Company A | Company B | |||
Before | After | Before | After | |
Revenues | 100 | 120 | 100 | 120 |
Gross Margin (40%) | 40 | 48 | 40 | 48 |
Non-Marketing Costs | 20 | 20 | 20 | 20 |
Marketing Costs | 10 | 7 | 30 | 21 |
Total Costs | 30 | 27 | 50 | 41 |
Profit (GM – Costs) | 10 | 21 | -10 | 7 |
Revenues increase because brands are engaging better with their existing customers. If open rates in emails go up from 10% to something substantially higher, there will be a knock-on effect on web/app traffic and transactions. If the experience of Best customers improves with the availability of more customer data, they will spend more. If the customer journey of Rest customers becomes better, their spends will also be higher. If more Test customers (inactives) start engaging, there will be revenues coming in from them also. As Atomic Rewards work their magic, the discounts needed to drive transactions will decrease. Taken together, marketers now have many more levers to grow revenue. Thus, a 20% increase in revenue is a reasonable estimate. In reality, it can be much higher.
Marketing costs decrease because adwaste is being cut. The spends on reacquisition and wrong acquisition will be substantially reduced. Marketers will not have to pay the CAC rent to the adtech platforms. Success with referral marketing via Best customers will beget more Best customers, further cutting the ad spends. In this context, a 30% reduction is a fair estimate, even after assuming that martech budgets will rise – which is a good thing because it is money being spent on creating better relationships with existing customers.
The outcome: Company A has doubled profits, while Company B has swung from deep losses to a respectable profit. This is the power of Email 2.0 (along with Martech 2.0 and Adtech 2.0).

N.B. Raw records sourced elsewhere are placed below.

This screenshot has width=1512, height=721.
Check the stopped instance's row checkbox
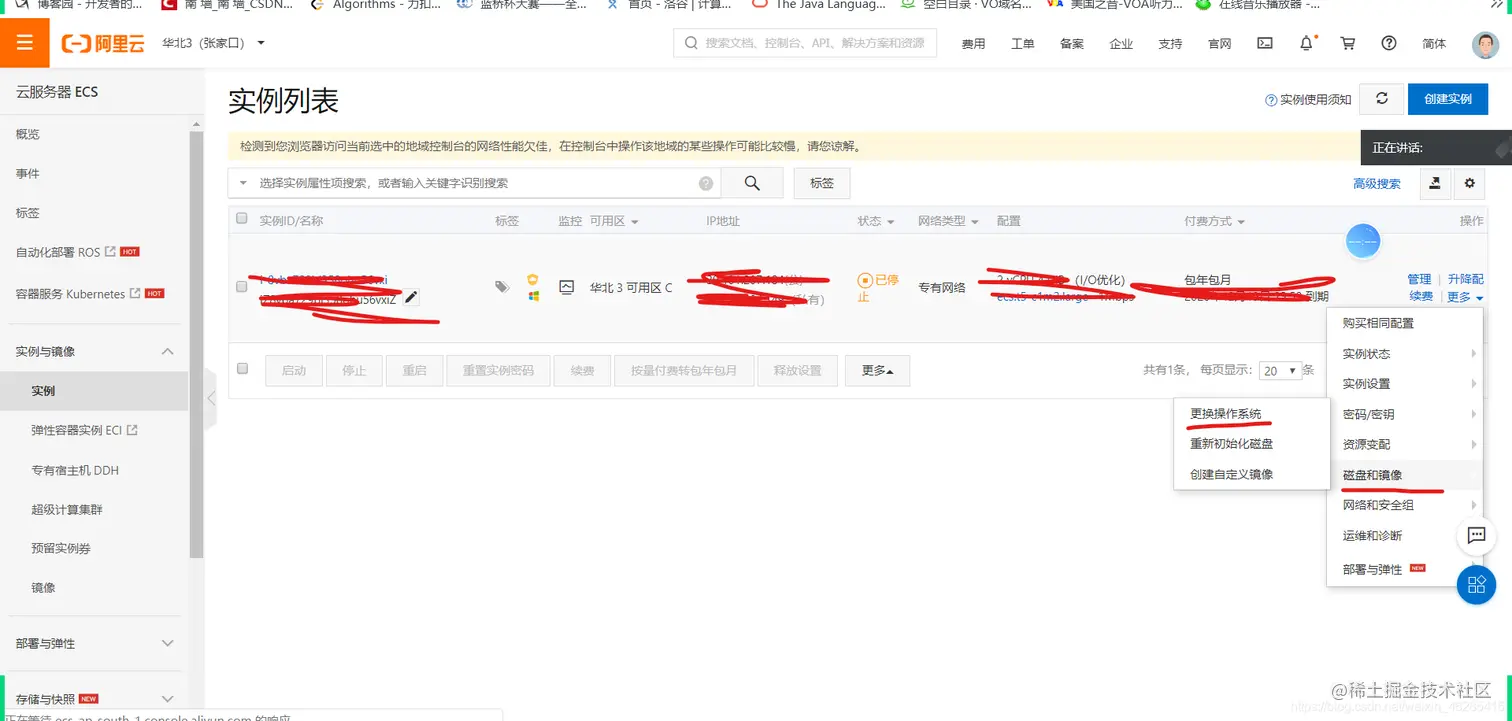(x=241, y=287)
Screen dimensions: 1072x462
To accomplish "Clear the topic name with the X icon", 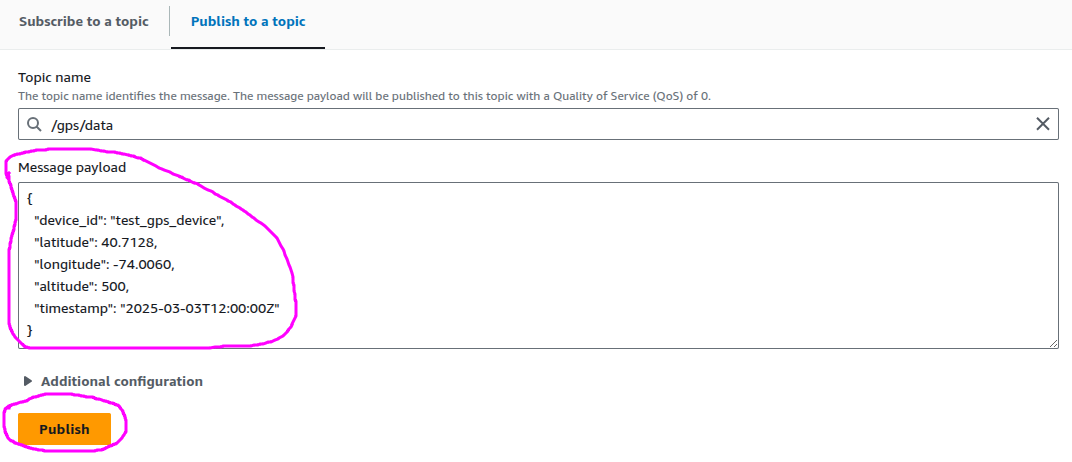I will pos(1042,124).
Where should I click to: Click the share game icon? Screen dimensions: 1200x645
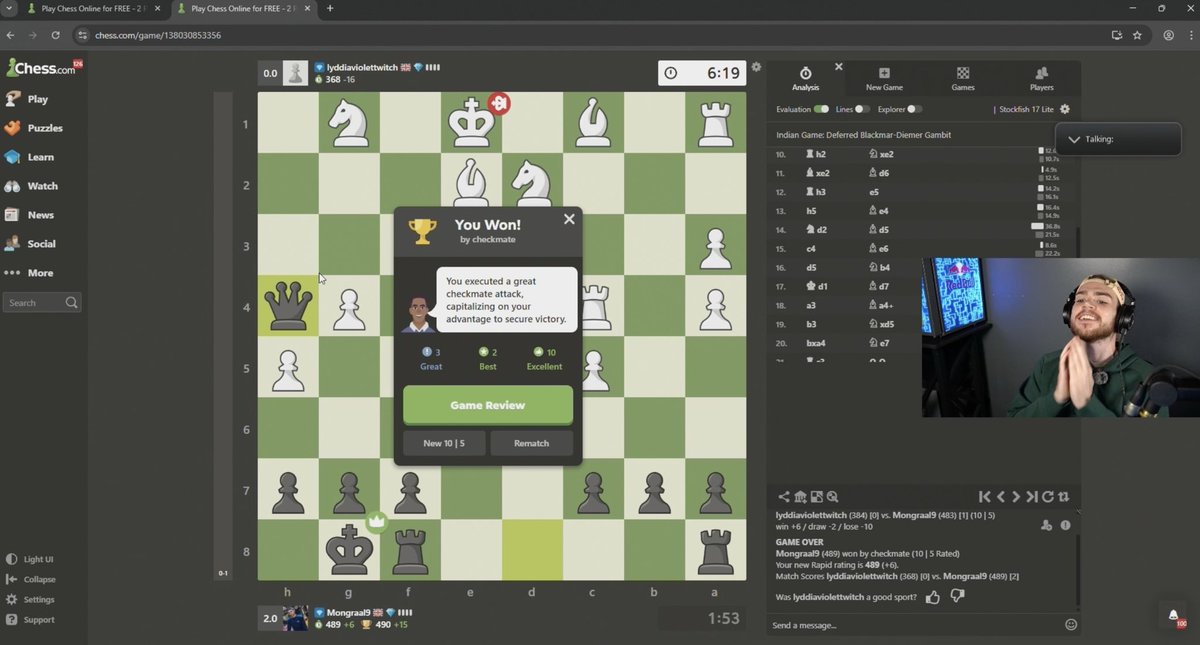tap(784, 497)

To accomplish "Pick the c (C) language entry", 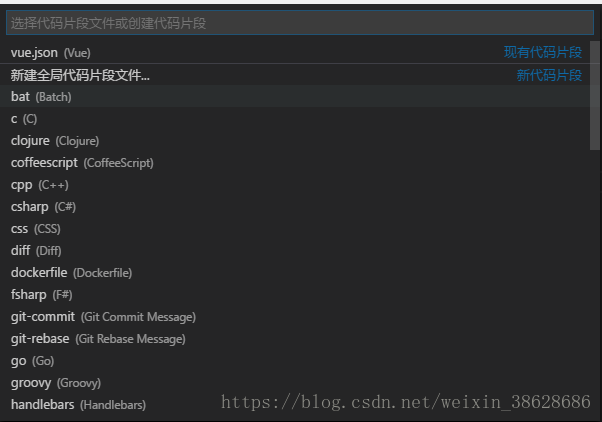I will 24,119.
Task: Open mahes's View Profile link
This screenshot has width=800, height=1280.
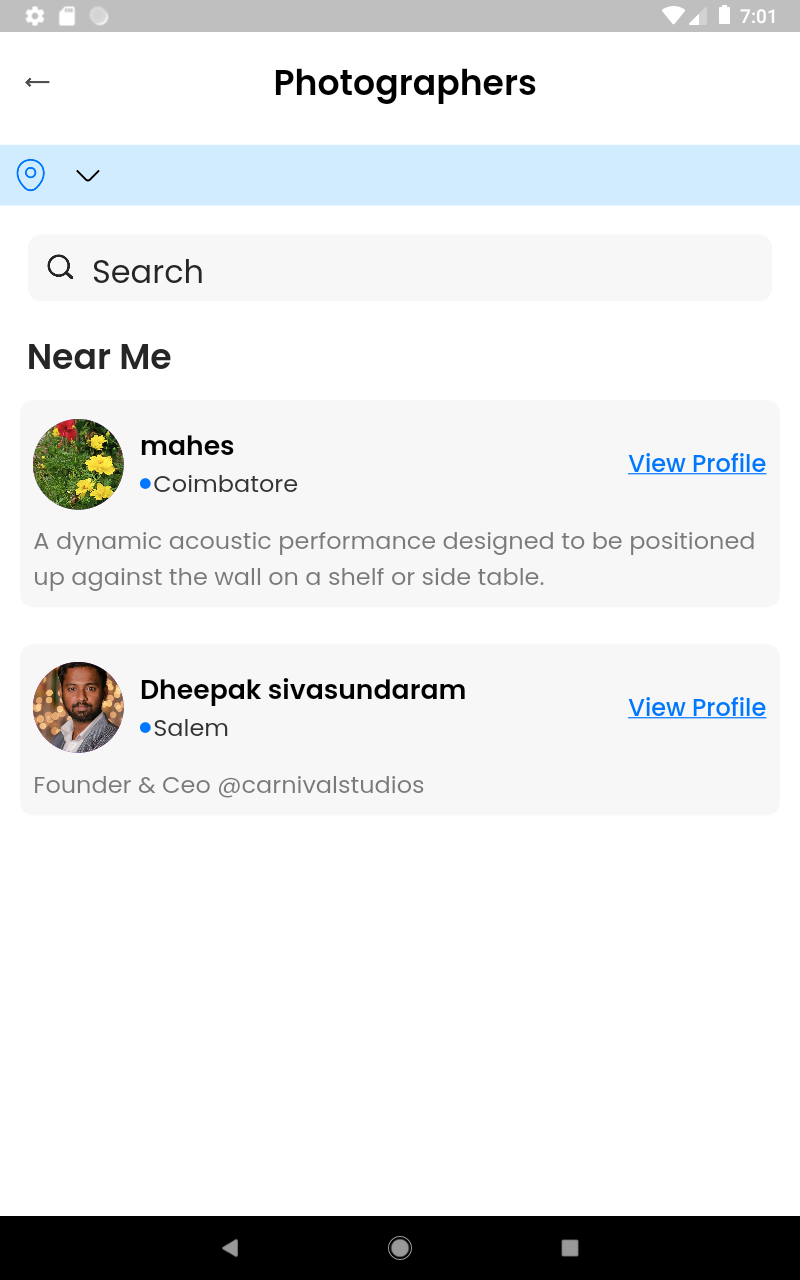Action: point(696,464)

The takeaway: CEOs have to look hard at marketing costs if they are to get on a path to profitability. Just dumping money on new customer acquisition is not going to cut it. Growth has to come from existing customers. Smart CEOs are realising this. A recent headline in Wall Street Journal: “JCPenney’s CEO Is Done Chasing New Customers. ‘We Are Loving Those Who Love Us.’” And a quote from Gaurav Munjal, Unacdemy CEO, as quoted in Morning Context: “I can say we will do 200% growth, but then I’d have to burn a lot of cash. I don’t want to burn that much. When we were setting our goals for this year, the top was the path to profitability … We want to consolidate and make a more sustainable business. And then the market is becoming tricky too. And it is not just edtech. Tech stocks across the world are facing the heat. Until two-three years ago, the markets were rewarding growth over profitability. Today, there is a renewed focus on profitability.”
Email 2.0 and its allies Martech 2.0 and Adtech 2.0 are the keys that open the doors to the kingdom of profitability.